*Action item*: Your copy of the entries must be exact, and it must not include the pictures.

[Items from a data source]
-.-.-
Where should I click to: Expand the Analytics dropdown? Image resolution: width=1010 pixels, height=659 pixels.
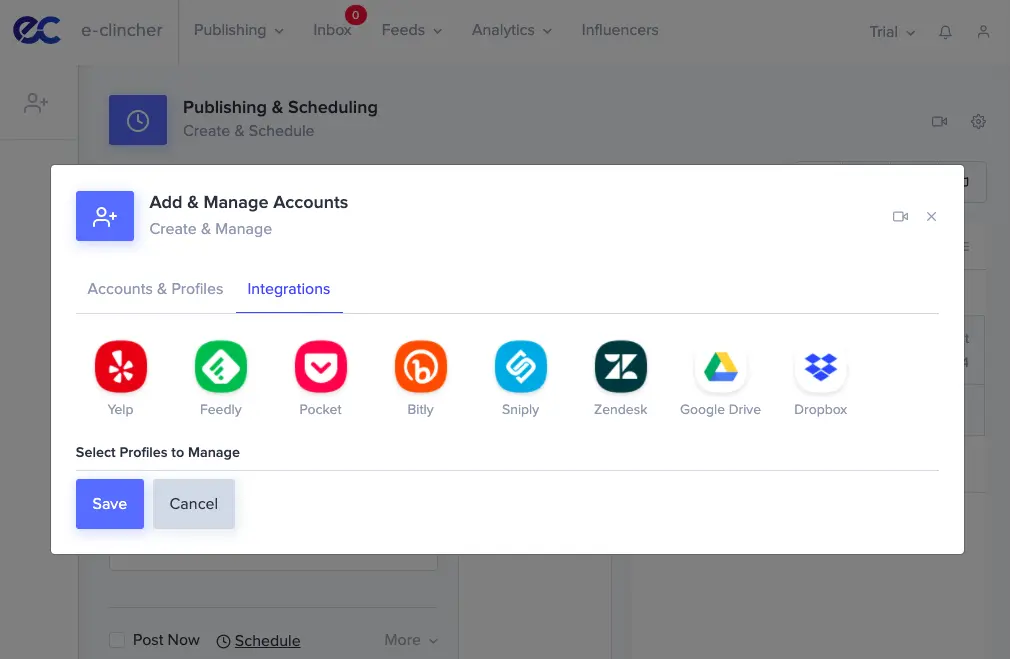(511, 30)
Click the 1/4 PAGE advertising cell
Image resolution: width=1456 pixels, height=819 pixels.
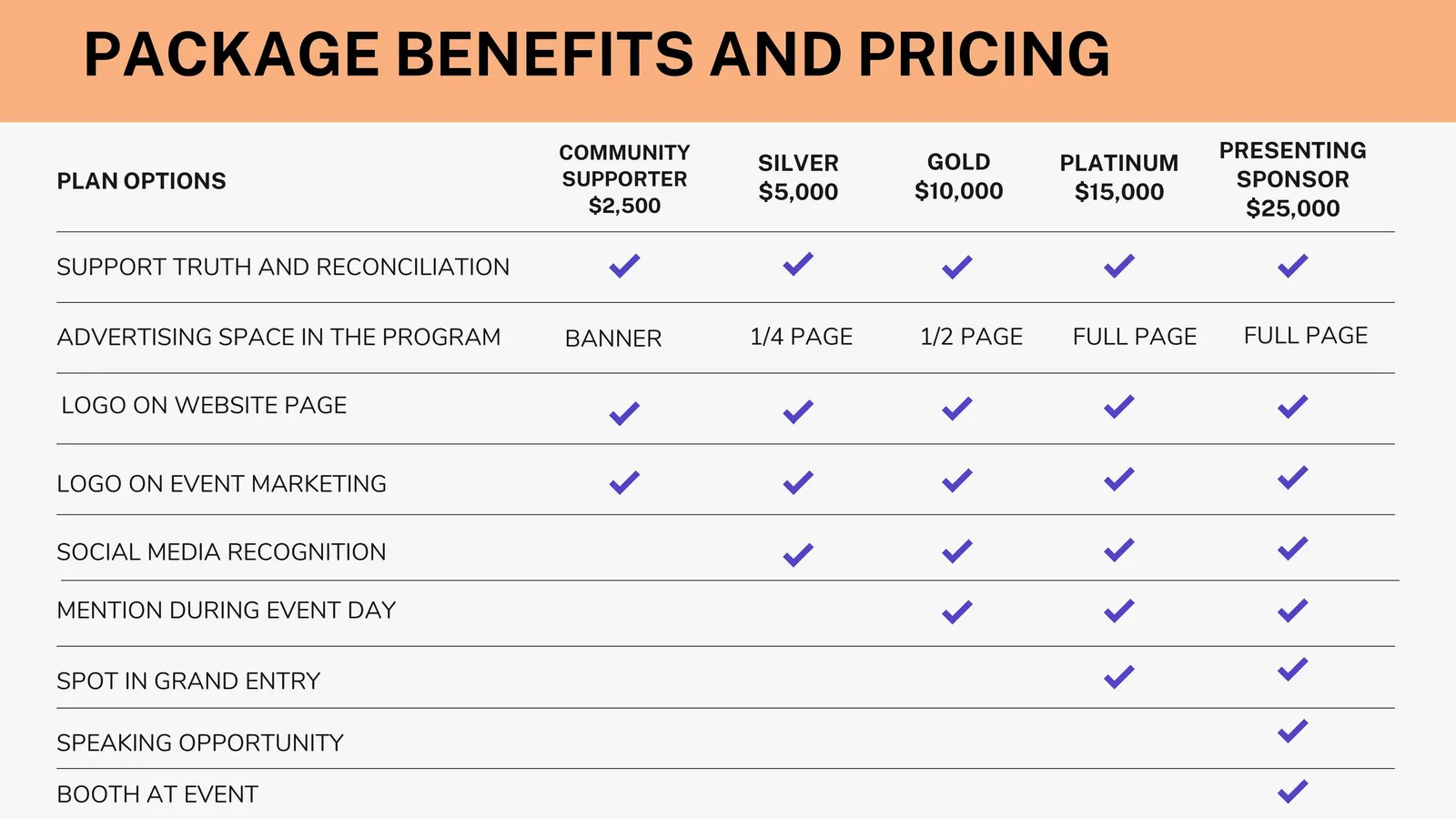coord(802,337)
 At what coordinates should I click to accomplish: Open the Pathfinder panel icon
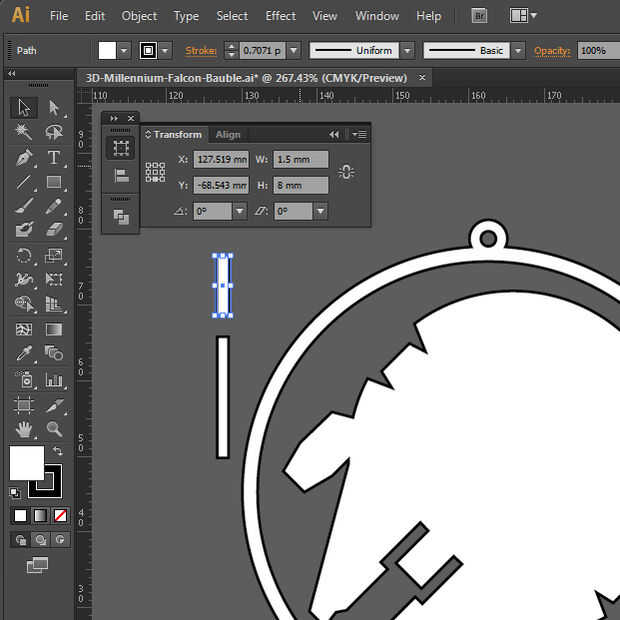coord(121,216)
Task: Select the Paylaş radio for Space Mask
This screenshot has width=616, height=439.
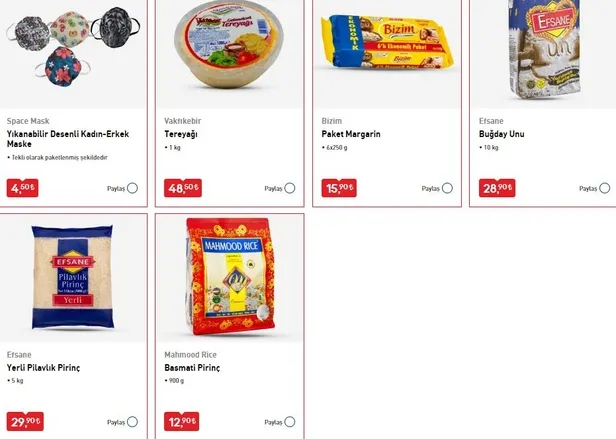Action: click(x=132, y=188)
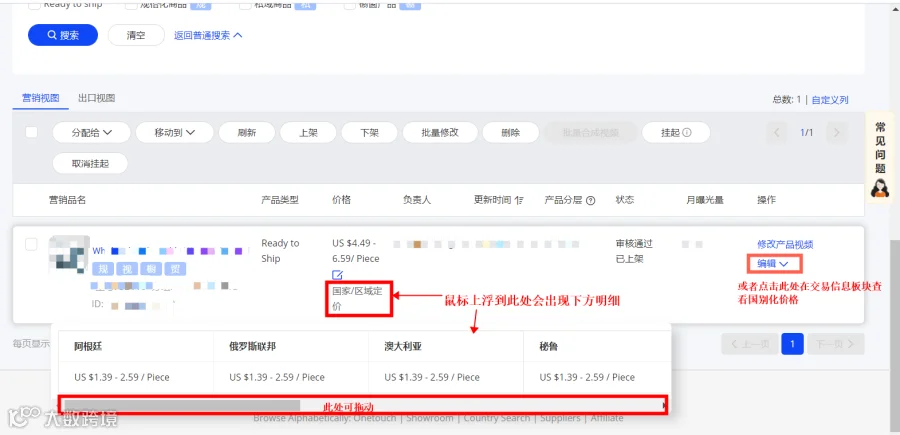Open the 常见问题 help assistant avatar
The height and width of the screenshot is (435, 900).
880,187
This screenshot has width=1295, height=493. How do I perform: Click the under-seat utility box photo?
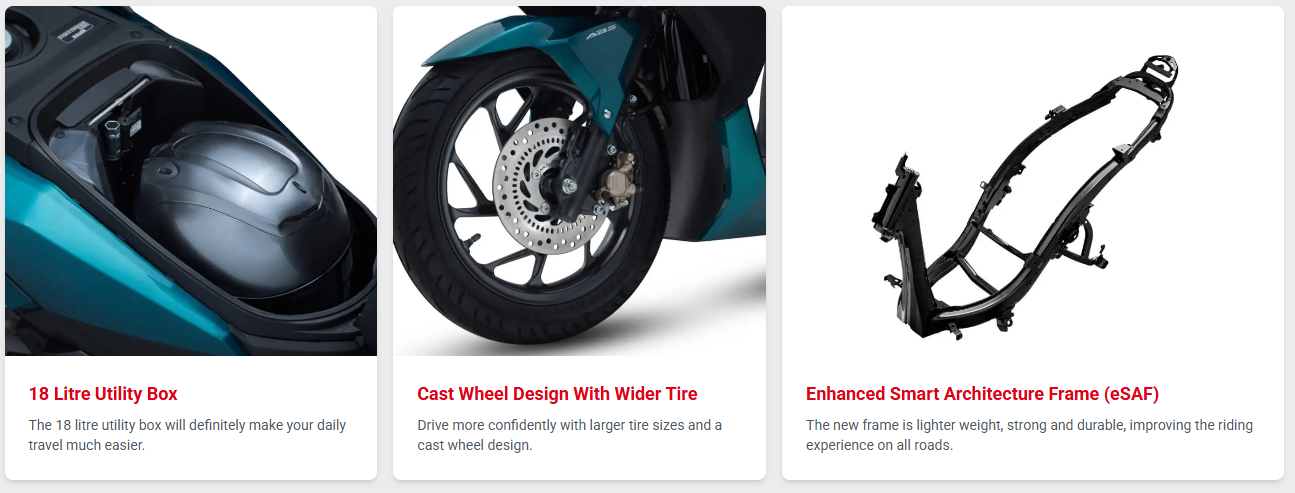click(191, 181)
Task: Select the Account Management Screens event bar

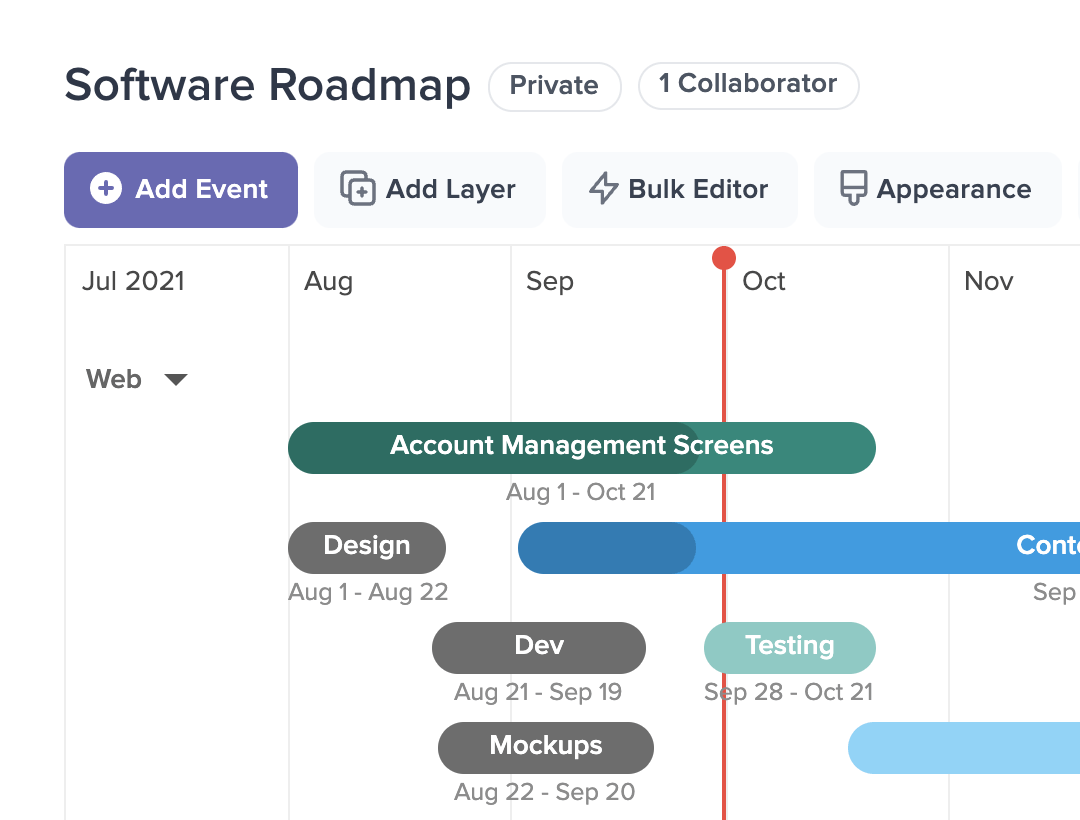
-.-.-
*Result of this exercise*:
Where should I click to: Expand the Analytics dropdown? Image resolution: width=1010 pixels, height=659 pixels.
(511, 30)
Click the 1/4 PAGE advertising cell
Image resolution: width=1456 pixels, height=819 pixels.
coord(802,337)
 At what coordinates should I click to accomplish: Open the Pathfinder panel icon
coord(121,216)
Task: Select the Paylaş radio for Space Mask
This screenshot has width=616, height=439.
Action: click(x=132, y=188)
Open the 常见问题 help assistant avatar
The height and width of the screenshot is (435, 900).
880,187
This screenshot has width=1295, height=493. How do I perform: Click the under-seat utility box photo?
click(191, 181)
Task: Select the Account Management Screens event bar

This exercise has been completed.